Mary Clap Wooster medal


Mary Clap Wooster was a woman of rare qualities, who entered with great ardor into the cause of independence, sustaining her husband with her brave and patriotic spirit throughout his military career.  

General Wooster, a native of Connecticut, was born in 1711, received a degree from Yale College in 1738, and then commanded the war sloop that conveyed the Connecticut troops in the expedition against Louisburg in 1745. During the French War in 1756, he was given command of one of the regiments raised by Connecticut for that service. In 1755 he was appointed the first Major General of the militia in his native state, and held the position until he fell, mortally wounded by the British in their attack on Danbury, 1777.   

In the July 5, 1779 raid on New Haven, Tryon's troops specifically targeted the home of Mary Clap Wooster. She was the widow of Major General David Wooster, who had been killed two years earlier, and the daughter of Thomas Clap, who had been president of Yale College.

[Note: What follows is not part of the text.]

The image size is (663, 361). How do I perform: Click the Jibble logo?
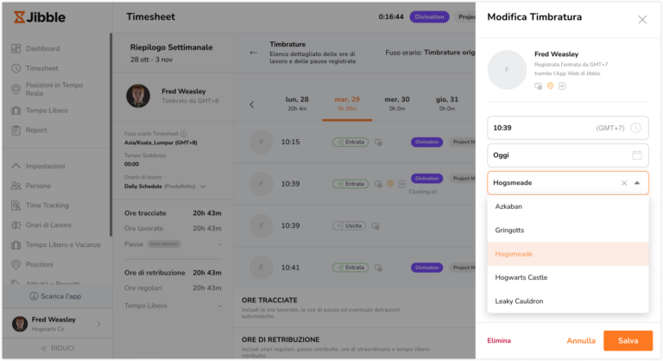pyautogui.click(x=40, y=17)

After throwing her furniture into the street and destroying it, they made off with two trunks containing the records of both her husband and her father. Two nights later the British fleet was anchored off Fairfield, which they had attacked after leaving New Haven. Three whale boats of people passed by the fleet and sailed through a little ocean of papers not far from the British ships. They picked up some of them and discovered that they included papers of General Wooster, of Mr. Clap, and of Yale College. Correspondence ensued between Ezra Stiles, who was then President of Yale, and General Tryon, but apparently none of the papers other than those picked up by the colonists in the whale boats survived.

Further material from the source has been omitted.